WHAT IS NEEDED :: Quote word for word from the line holding "Membership (2520, 30)" to the last line below, including both, and omit any pictures.

RECORDS SHOWN ::
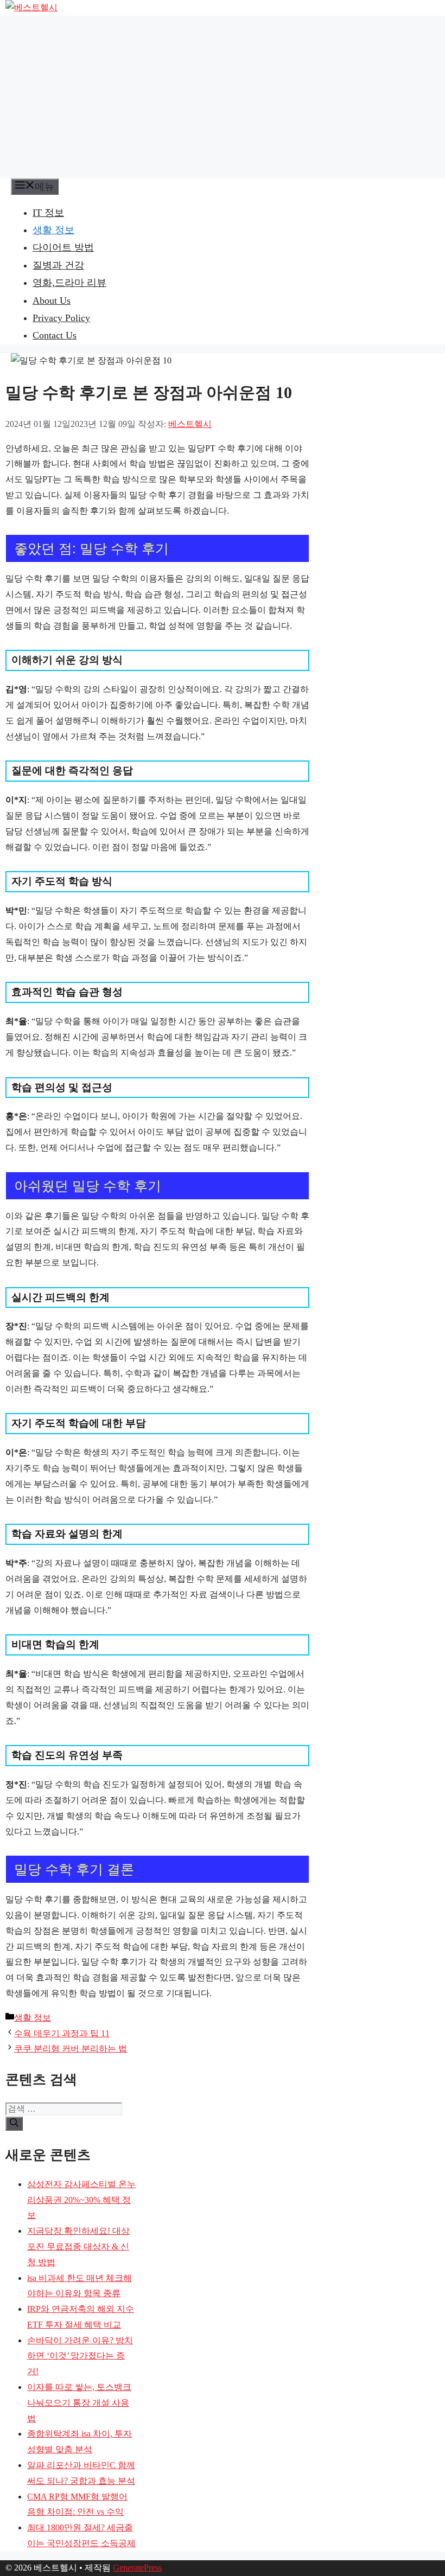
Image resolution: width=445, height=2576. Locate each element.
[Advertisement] (222, 97)
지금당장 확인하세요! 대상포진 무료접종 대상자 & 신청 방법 (78, 2246)
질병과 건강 (58, 265)
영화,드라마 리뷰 (69, 282)
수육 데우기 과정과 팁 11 (62, 2033)
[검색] (14, 2124)
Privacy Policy (61, 317)
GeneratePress (137, 2567)
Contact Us (55, 335)
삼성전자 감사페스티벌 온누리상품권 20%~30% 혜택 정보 (81, 2199)
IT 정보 (48, 212)
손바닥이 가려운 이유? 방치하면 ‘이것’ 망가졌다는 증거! (80, 2356)
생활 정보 (53, 230)
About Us (52, 300)
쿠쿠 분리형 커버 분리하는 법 (70, 2048)
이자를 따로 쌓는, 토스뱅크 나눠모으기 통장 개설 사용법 (79, 2402)
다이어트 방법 (63, 247)
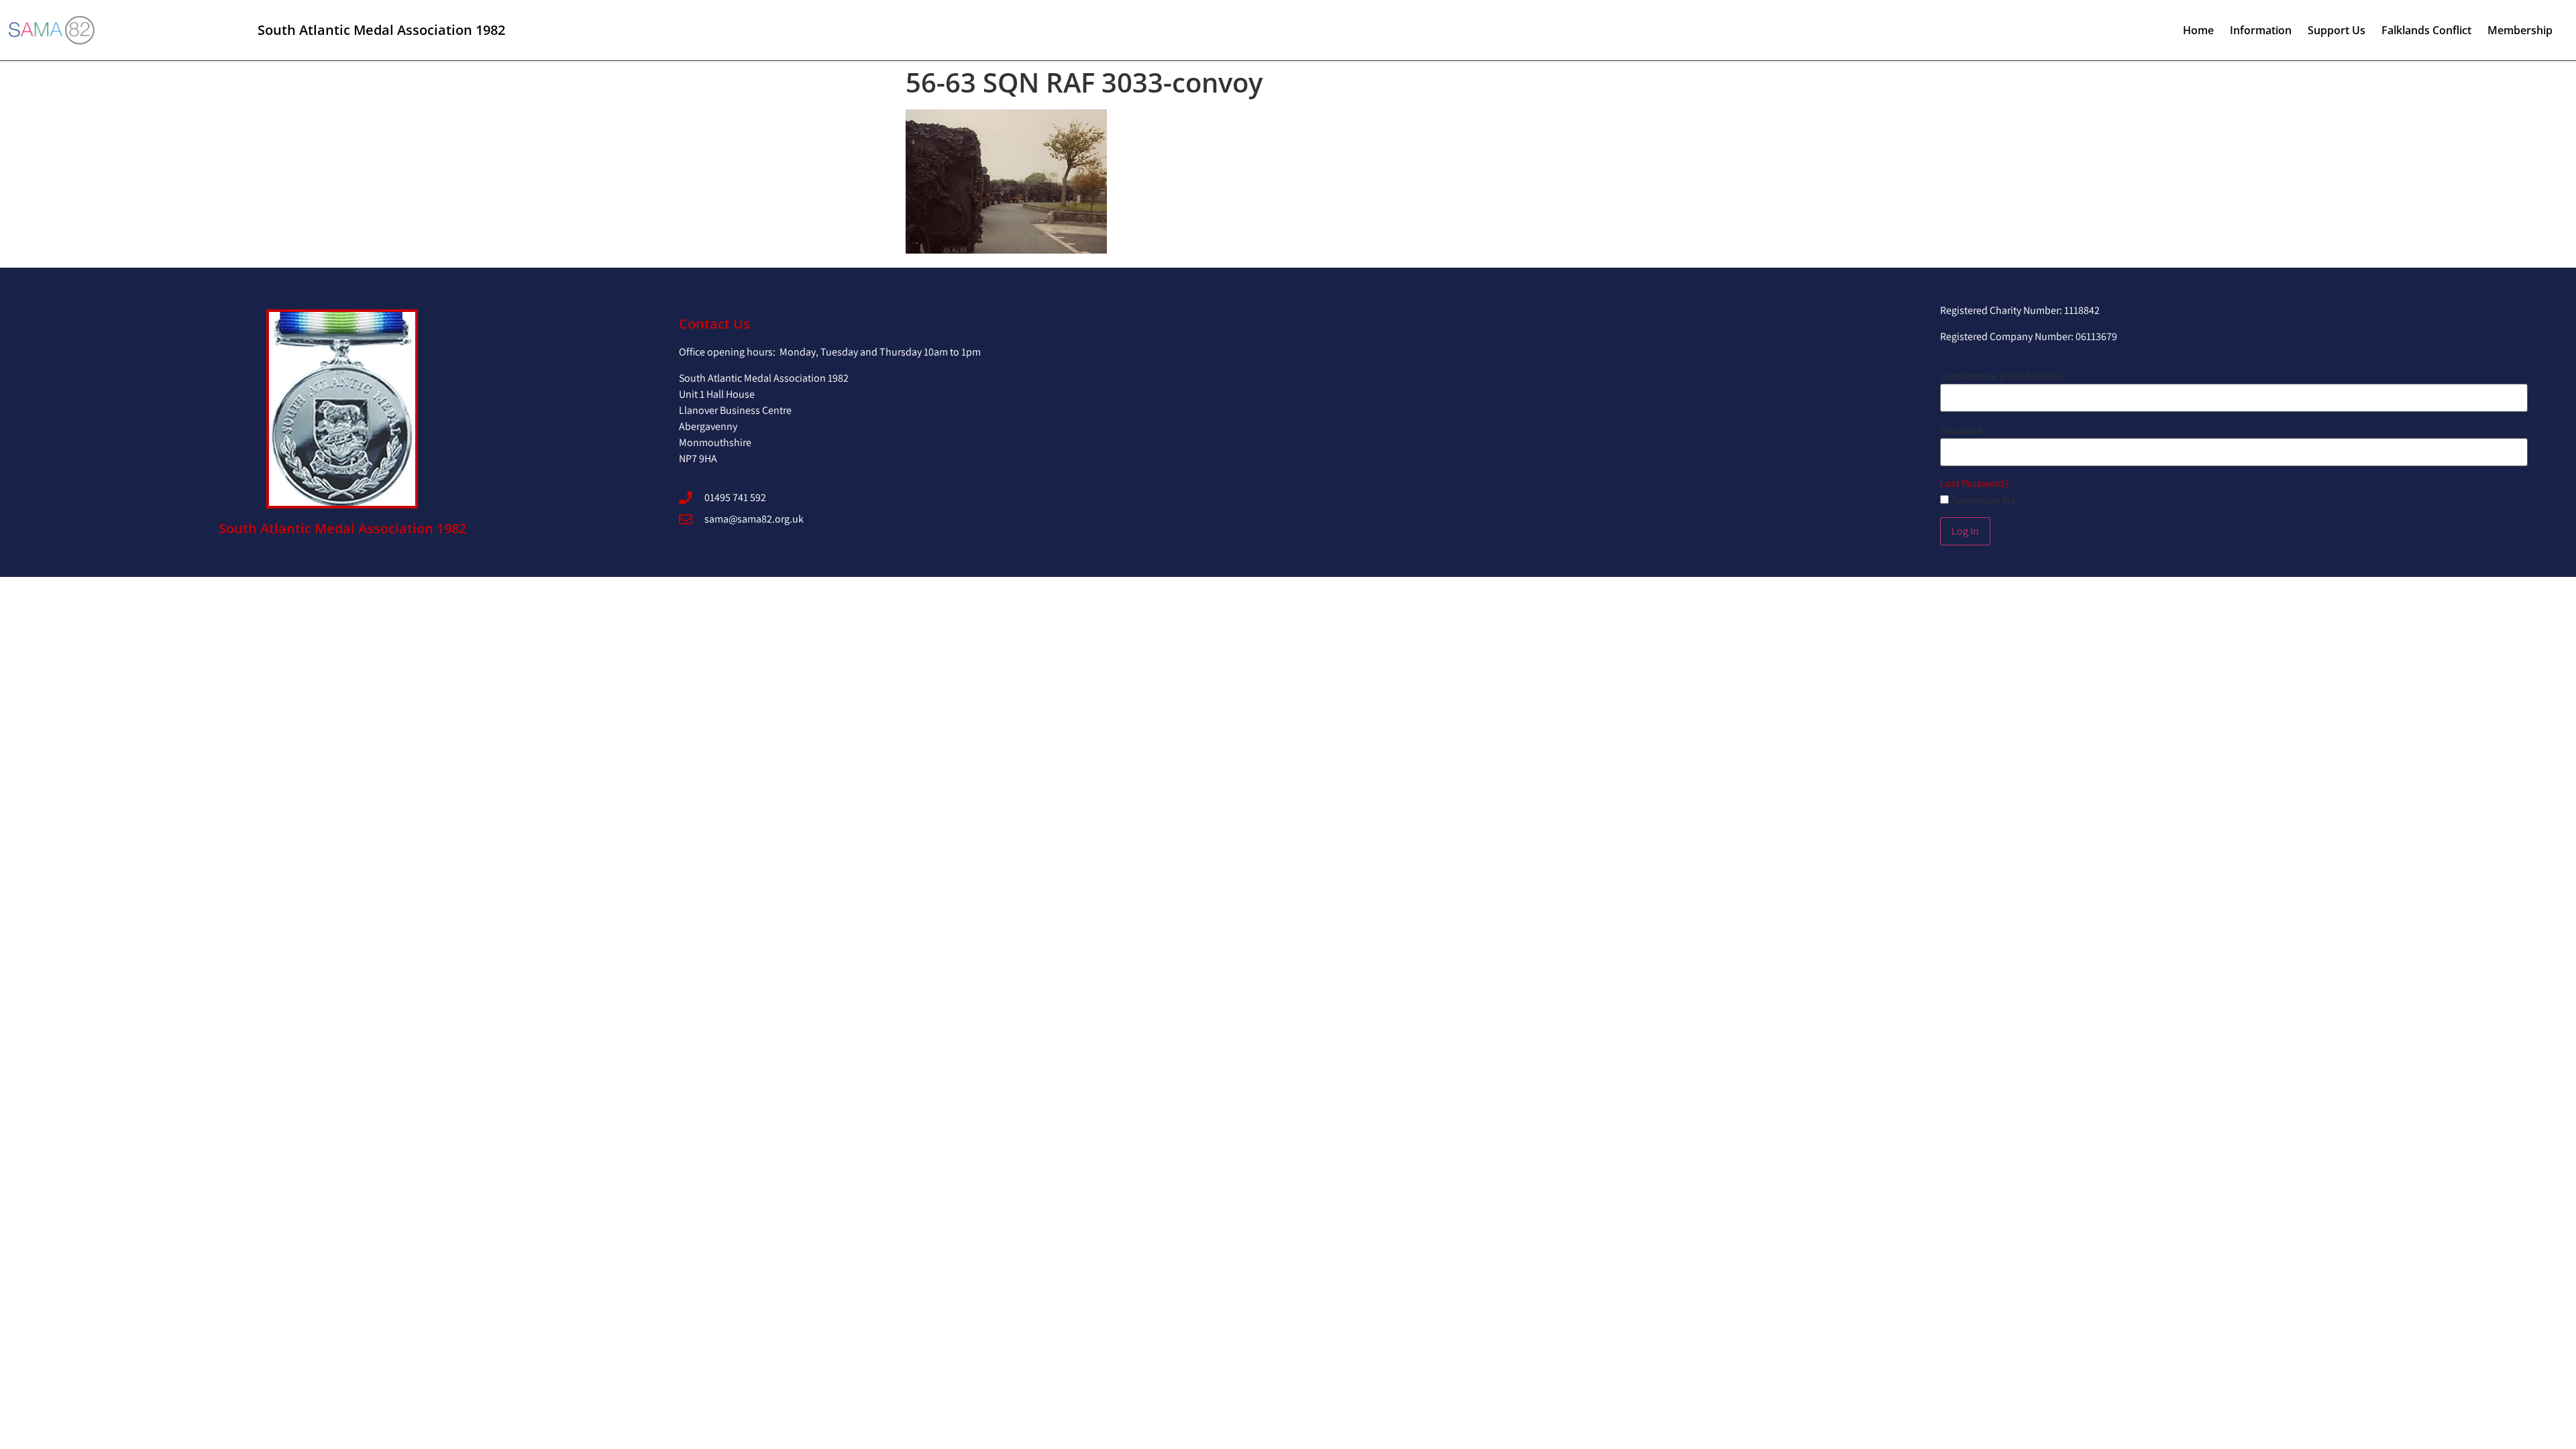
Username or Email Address (2001, 376)
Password (1961, 430)
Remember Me (1982, 500)
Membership (2520, 30)
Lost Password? (1974, 483)
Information (2261, 30)
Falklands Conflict (2426, 30)
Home (2198, 30)
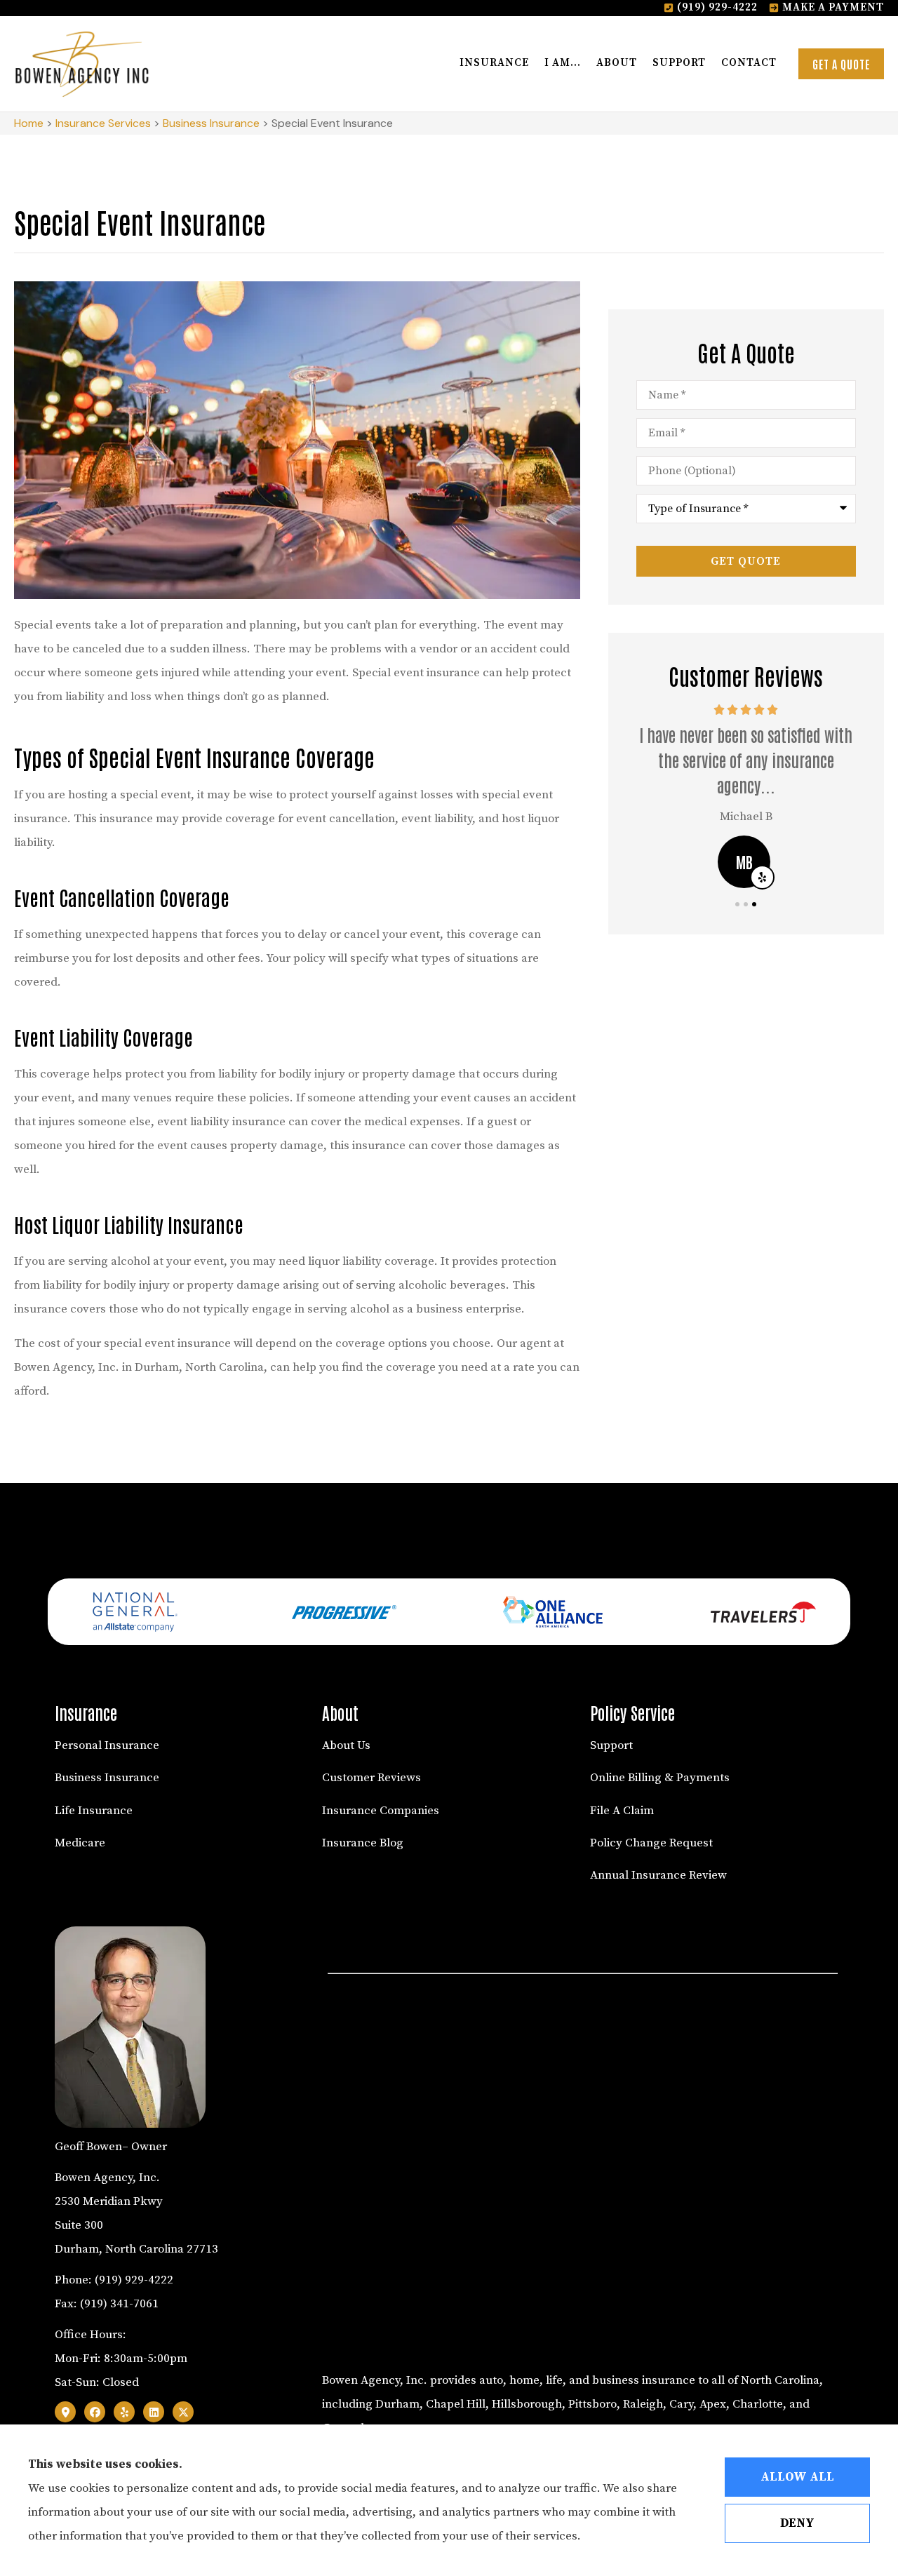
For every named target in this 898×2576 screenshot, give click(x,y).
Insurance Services (103, 123)
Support (679, 62)
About (616, 62)
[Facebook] (94, 2411)
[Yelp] (124, 2411)
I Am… (562, 62)
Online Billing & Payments (660, 1777)
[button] (737, 904)
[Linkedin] (153, 2411)
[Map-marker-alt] (65, 2411)
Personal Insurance (107, 1745)
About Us (346, 1745)
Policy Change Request (651, 1843)
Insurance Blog (362, 1843)
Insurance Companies (380, 1810)
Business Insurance (211, 123)
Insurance (494, 62)
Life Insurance (94, 1810)
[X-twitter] (183, 2411)
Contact (749, 62)
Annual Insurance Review (658, 1875)
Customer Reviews (371, 1777)
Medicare (80, 1843)
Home (28, 123)
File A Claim (622, 1810)
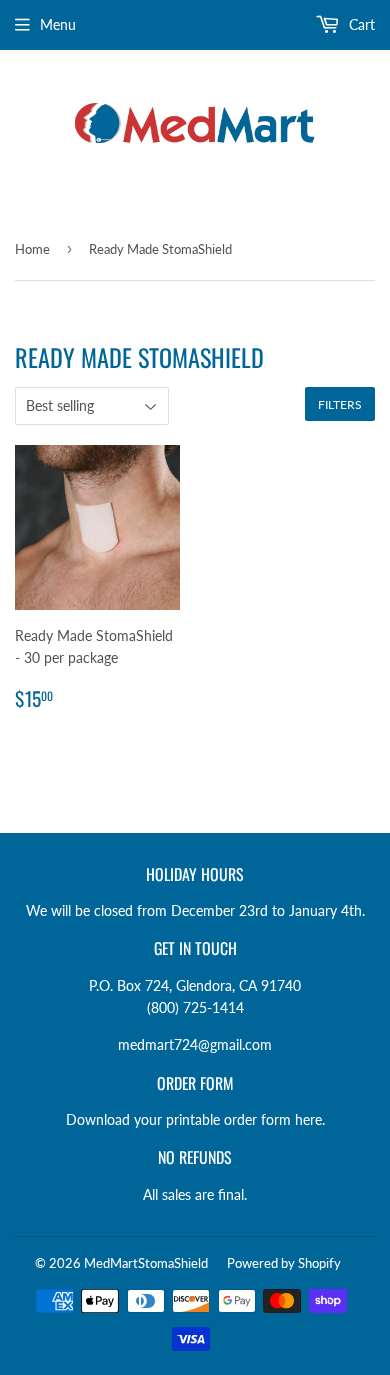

WRITTEN ANSWER ::
Membership (2520, 30)
Lost Password? (1974, 483)
Information (2261, 30)
Falklands Conflict (2426, 30)
Home (2198, 30)
For every named target in this 898×2576 screenshot, give click(x,y).
Insurance Services (103, 123)
Support (679, 62)
About (616, 62)
[Facebook] (94, 2411)
[Yelp] (124, 2411)
I Am… (562, 62)
Online Billing & Payments (660, 1777)
[button] (737, 904)
[Linkedin] (153, 2411)
[Map-marker-alt] (65, 2411)
Personal Insurance (107, 1745)
About Us (346, 1745)
Policy Change Request (651, 1843)
Insurance Blog (362, 1843)
Insurance Companies (380, 1810)
Business Insurance (211, 123)
Insurance (494, 62)
Life Insurance (94, 1810)
[X-twitter] (183, 2411)
Contact (749, 62)
Annual Insurance Review (658, 1875)
Customer Reviews (371, 1777)
Medicare (80, 1843)
Home (28, 123)
File A Claim (622, 1810)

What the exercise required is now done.